Kayne points out that stronger staffing means more than just hiring bodies. It means training people to handle complex cases, paying them fairly, and giving them time to actually care. A 15-minute visit might check a box, but it doesn't build trust or address loneliness, pain, or fear.
> "Reliable community care requires better communication, stronger staffing and greater support for disabled and vulnerable patients," says Matthew Kayne.
### Communication: The Missing Link
Even when staff are available, poor communication wrecks the system. Patients don't get updates. Families don't know who to call. Different agencies—health, social care, housing—don't talk to each other. So someone might be discharged from the hospital with a care plan, but no one shows up because the referral got lost.

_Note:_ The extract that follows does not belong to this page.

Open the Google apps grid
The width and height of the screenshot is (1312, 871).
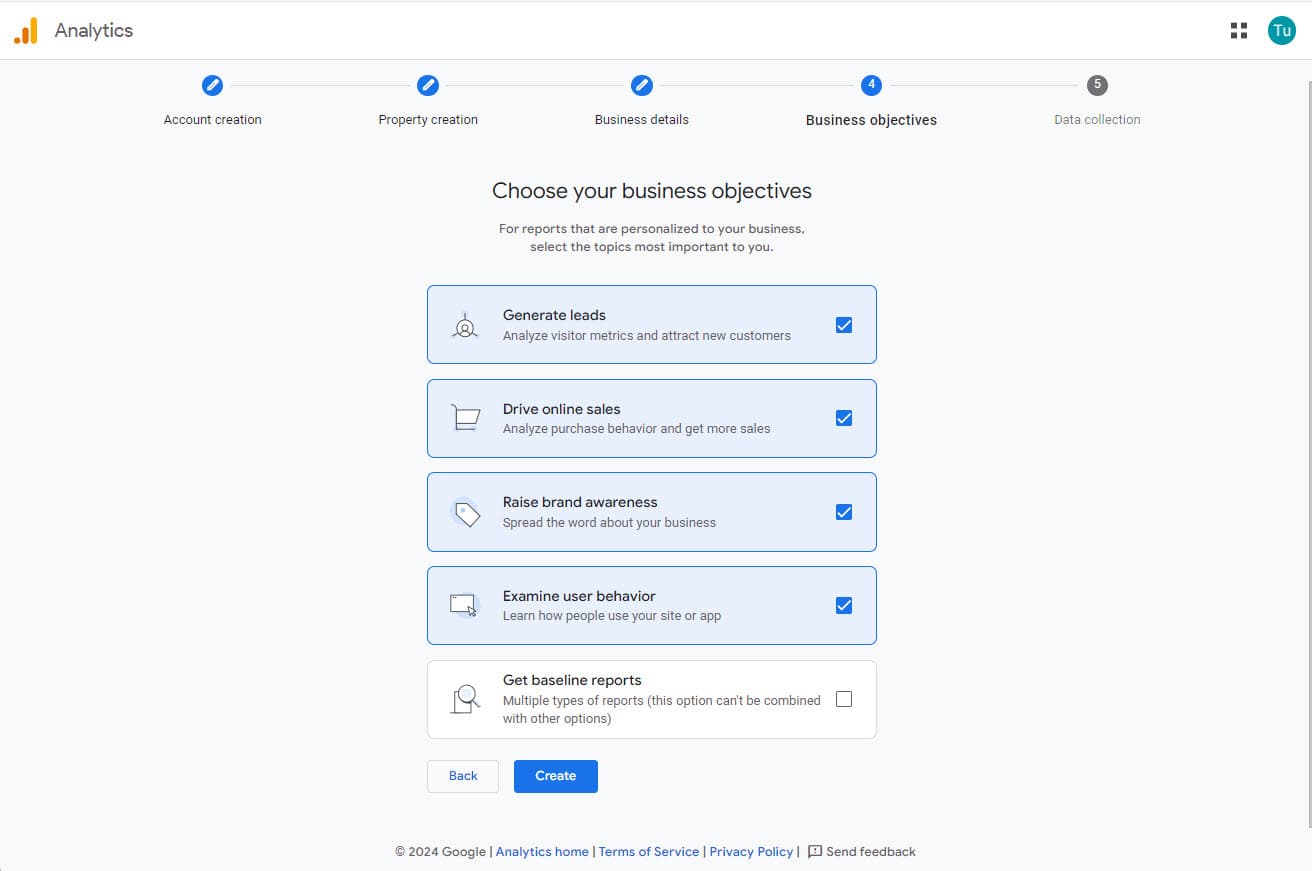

A simple fix could be a shared digital record that everyone can access. That way, a home health aide knows what the doctor said, and the family knows when to expect a visit. But right now, too much relies on paper notes and phone calls that never get returned.
### The Human Cost of Waiting
Let's talk about what happens when community care fails. A woman with multiple sclerosis waits three days for a bath aide. She can't get out of bed, so she stays in soiled sheets. A man with a spinal injury needs his catheter changed, but the nurse is delayed by four hours. By the time she arrives, he's in agony.
These stories aren't rare. They're the everyday reality for thousands of people. And they happen because the system is stretched thin. The NHS spends billions on hospital care but underinvests in the community services that could prevent those hospital stays in the first place.
### What Needs to Change
To make community care work, we need three things:
1. **Better pay and conditions** for care workers so they stay in the job.
2. **Integrated communication** so patients and families aren't left in the dark.
3. **More funding** for preventive care, not just crisis response.
Kayne's argument is simple: you can't call it "community care" if the community is being neglected. The label means nothing without action. For disabled and vulnerable patients, reliable care isn't a luxury—it's a lifeline.
### The Bottom Line
The NHS has a choice. It can keep using the term "community care" as a slogan while patients wait at home, or it can invest in the people and systems that make real care possible. The first option is cheaper in the short term. But the second one saves lives, dignity, and money down the road.
As Kayne puts it, reliable community care isn't rocket science. It's about showing up, communicating clearly, and treating every patient like they matter. Until that happens, the phrase "community care" will ring hollow for the people who need it most.